Glutamate / Glutamine in the Basal Ganglia Is Associated with Executive Function and Communication Impairments in Autism: A [1H]MRS Study

Thursday, May 17, 2012
Sheraton Hall (Sheraton Centre Toronto)
10:00 AM
J. Horder1, M. A. Mendez1, T. J. Lavender2, S. Maltezos3, C. M. Murphy4, C. Ecker5, E. Daly1 and D. G. Murphy6, (1)Forensic and Neurodevelopmental Sciences, Institute of Psychiatry, King's College London, London, United Kingdom, (2)Institute of Psychiatry, King's College London, London, United Kingdom, (3)The Maudsley Hospital, London, United Kingdom, (4)Forensic and Neurodevelopmental Sciences, King's College London, Institute of Psychiatry, london, United Kingdom, (5)Forensic and Neurodevelopmental Sciences, Institute of Psychiatry, London, United Kingdom, (6)Department of Forensic and Neurodevelopmental Sciences, Institute of Psychiatry, King's College London, London, United Kingdom
Background: It has been suggested that dysfunction in glutamatergic neurotransmission may occur in Autism Spectrum Disorder (ASD). Glutamate is the brain’s primary excitatory neurotransmitter. However, few studies have measured brain glutamate in adults with ASD and related variation in glutamate to clinical phenotype. We previously [Lavender et al 2009 IMFAR poster, manuscript in preparation] reported that individuals with an ASD had reduced n-acetyl aspartate (NAA) and glutamate/glutamine (Glx) in the basal ganglia, as measured using proton magnetic resonance spectroscopy, [1H]MRS. However, it is not known whether these results are associated with particular symptoms of autism.
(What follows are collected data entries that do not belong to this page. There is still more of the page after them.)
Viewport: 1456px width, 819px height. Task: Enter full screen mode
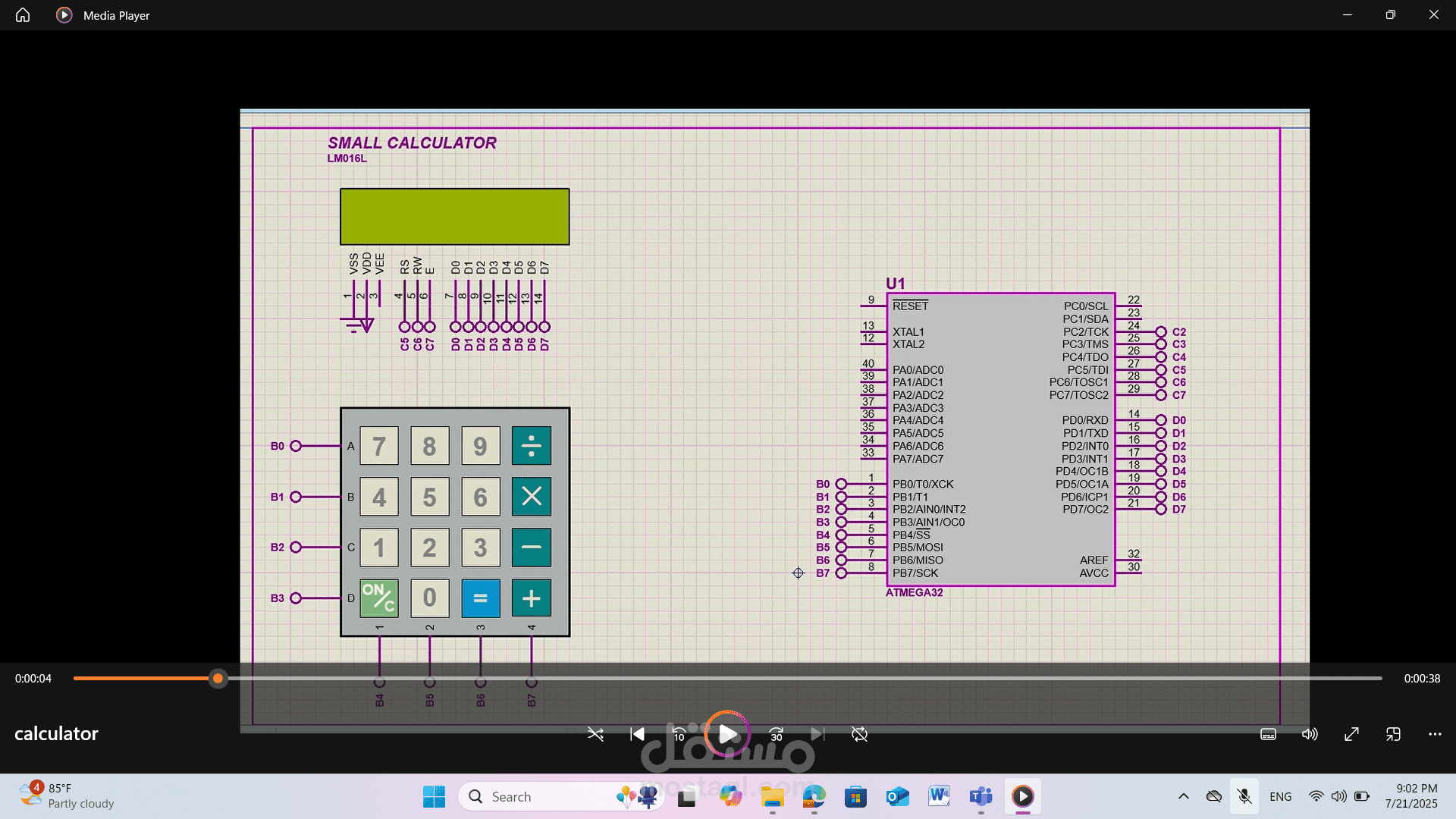[1351, 734]
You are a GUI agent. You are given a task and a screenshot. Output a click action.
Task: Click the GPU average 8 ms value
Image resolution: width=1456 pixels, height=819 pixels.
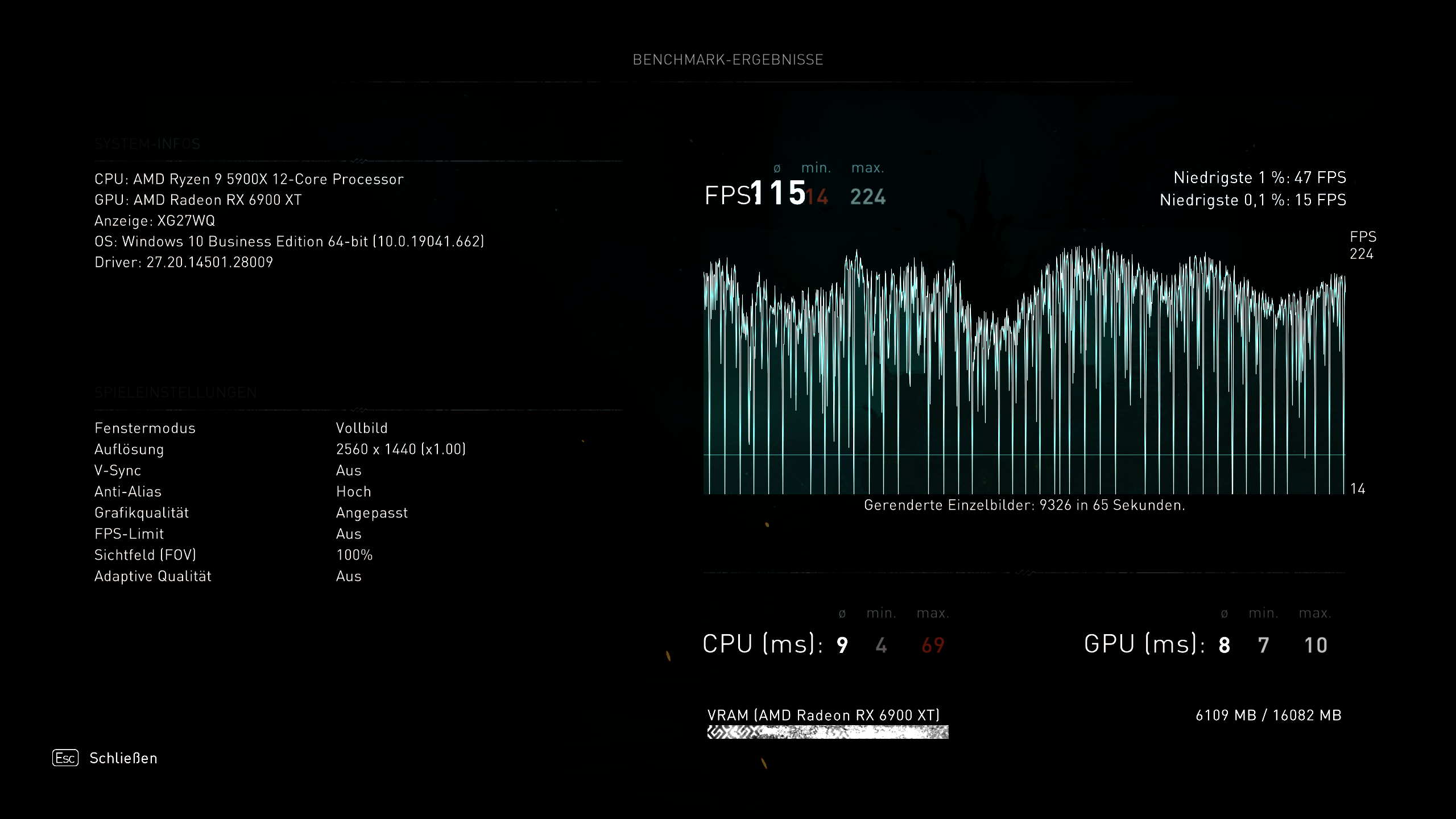point(1224,645)
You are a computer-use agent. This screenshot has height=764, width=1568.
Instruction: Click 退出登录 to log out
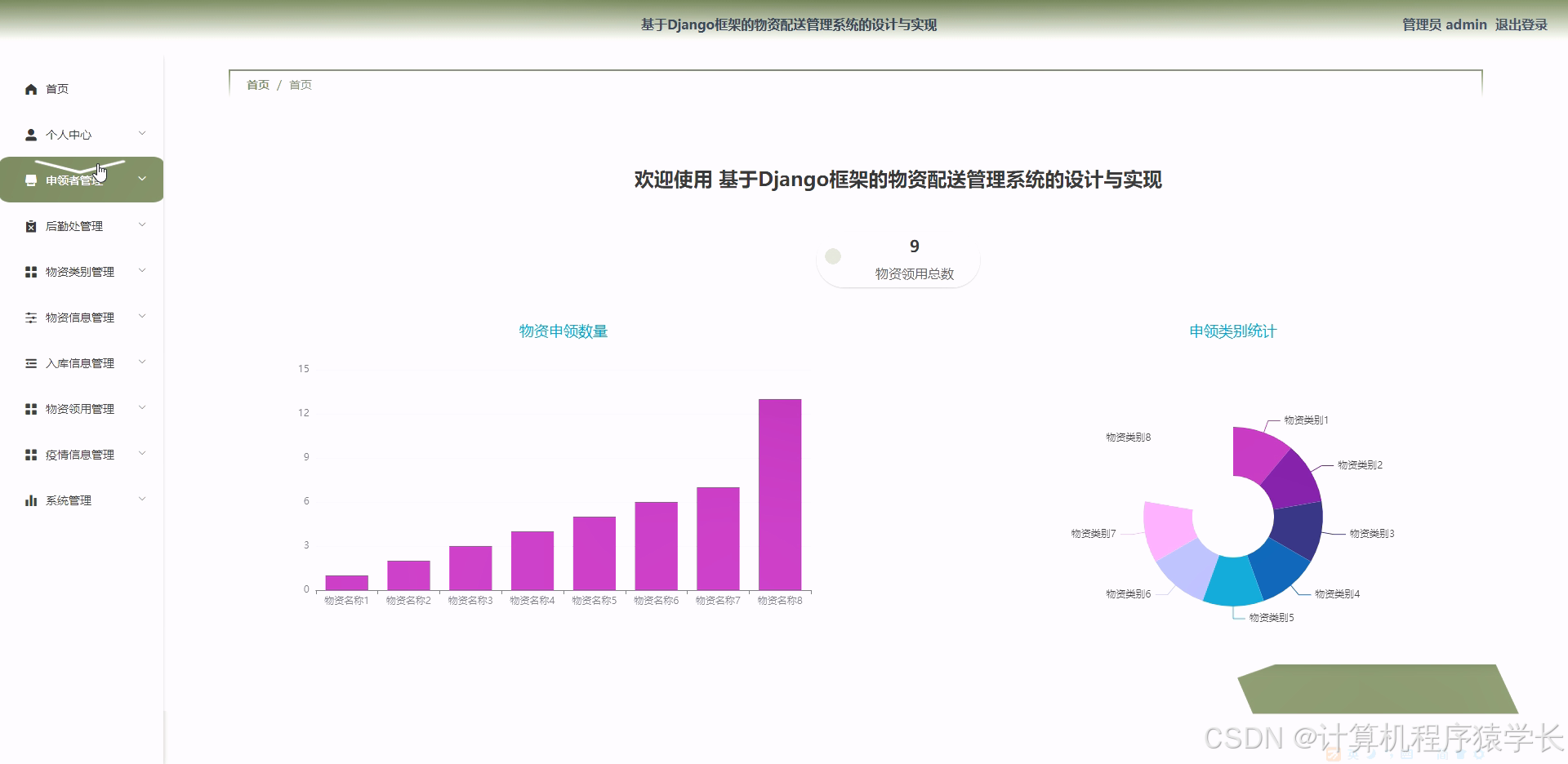1523,24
Objectives: We examined the correlation between basal ganglia glutamate/glutamine (Glx) concentration and clinical symptoms in terms of the three domains of the ADI-R diagnostic interview: Social impairment, Communication and language, and Repetitive interests and behaviours. We also measured executive function using the Zoo Task from the BADS neuropsychological battery since deficits in executive functioning are common in ASD(Hume et al. 2009) and interventions to improve executive functioning increase social independence (Hume et al. 2009).
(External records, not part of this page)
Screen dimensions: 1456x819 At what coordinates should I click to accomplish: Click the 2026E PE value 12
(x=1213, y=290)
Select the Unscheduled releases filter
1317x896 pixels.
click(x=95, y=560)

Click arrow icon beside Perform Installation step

Methods: We studied 31 adults with an ASD (4 female) diagnosed using ICD-10 criteria and the ADI-R interview. All participants had a normal range IQ > 70. The BADS Zoo Task, a measure of planning and problem-solving, involves designing a route through a fictional zoo, with the goal of visiting different exhibits, while adhering to a number of rules. [1H]MRS spectra were acquired on a 1.5T GE HDx MRI scanner (GE Medical Systems, Milwaukee, WI, USA). Single voxel spectra were acquired with a PRESS sequence with repetition time TR=3000ms, echo time TE=30 ms. Data were analyzed using LCModel software. MRS voxels were positioned in left medial parietal lobe (20x20x20 mm3), left dorsolateral prefrontal cortex (DLPFC) (16x24x20 mm3), and left basal ganglia (20x20x15 mm3) including parts of the caudate and putamen. T-tests showed no significant differences in the voxel ratios of grey matter to white matter between affected and control groups. As the results of the Zoo task were discrete (possible scores are 0,1,2,3, and 4), we used the nonparametric Spearman’s rank coefficient of correlation.
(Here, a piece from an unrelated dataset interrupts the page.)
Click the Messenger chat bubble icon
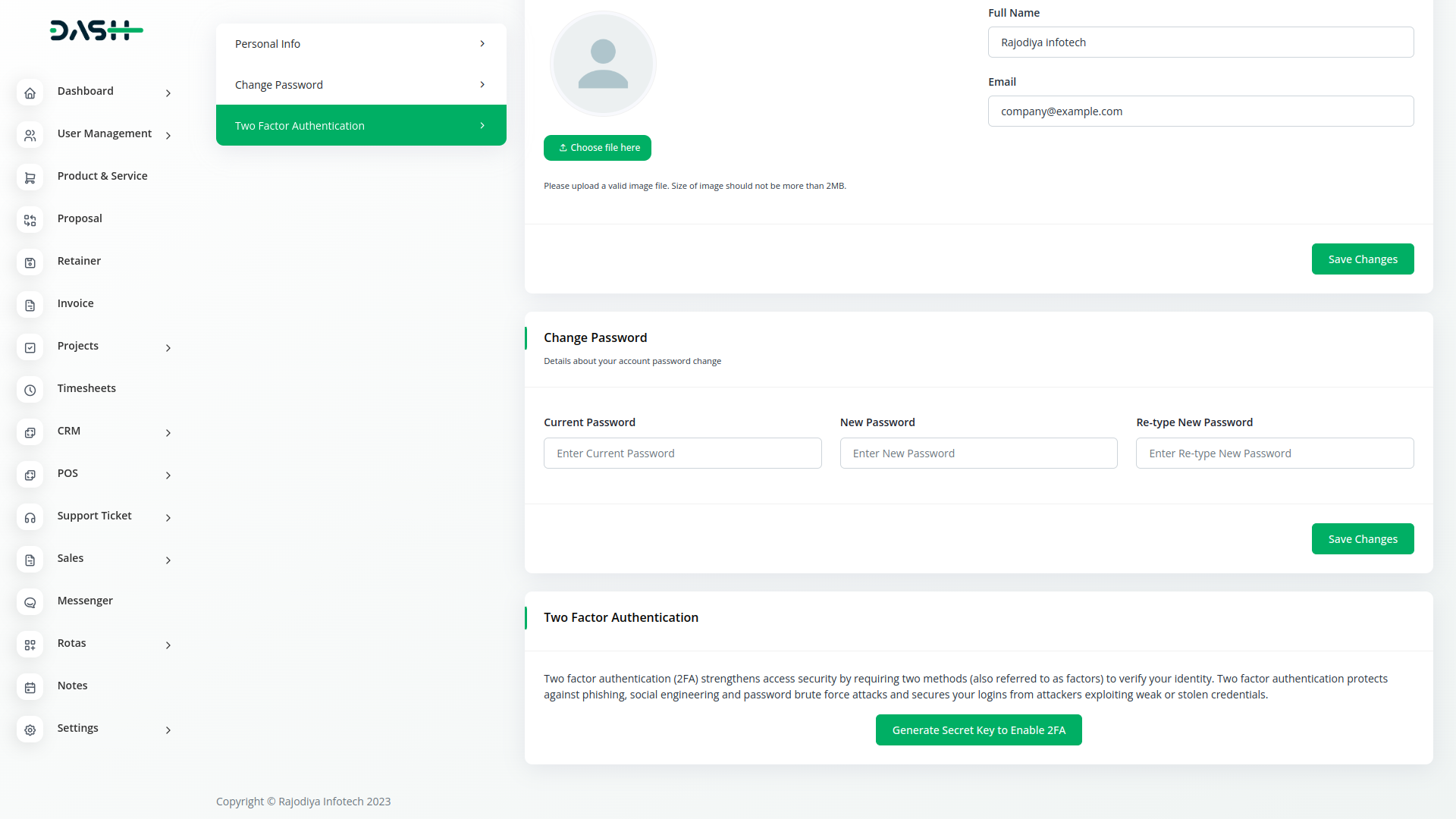This screenshot has height=819, width=1456. coord(30,602)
Results: Basal ganglia concentration of Glx concentration was significantly negatively correlated with scores on the ADI-R Communication scale. Lower i.e. more abnormal Glx was associated with greater communication impairment (r = -0.439, p = 0.020). On the Zoo task, there was likewise a negative correlation with basal ganglia Glx. The Spearman’s rank coefficient, rho=0.595 p=0.009 indicating a significant positive correlation between planning performance on the Zoo task, and basal ganglia combined glutamate/glutamine (“Glx”) levels. Lower i.e. more abnormal Glx was associated with worse executive function. By contrast, neither Social nor Repetitive symptom domains were correlated with basal ganglia Glx and no symptoms were correlated with Glx in dlPFC or parietal cortex (all p values >0.18). Zoo task performance was not correlated with Glx in the dlPFC (p=0.47) or parietal cortex (p=0.62).

Conclusions: Both executive functioning and communication and language impairment in ASD are associated with reduced basal ganglia glutamate/glutamine function.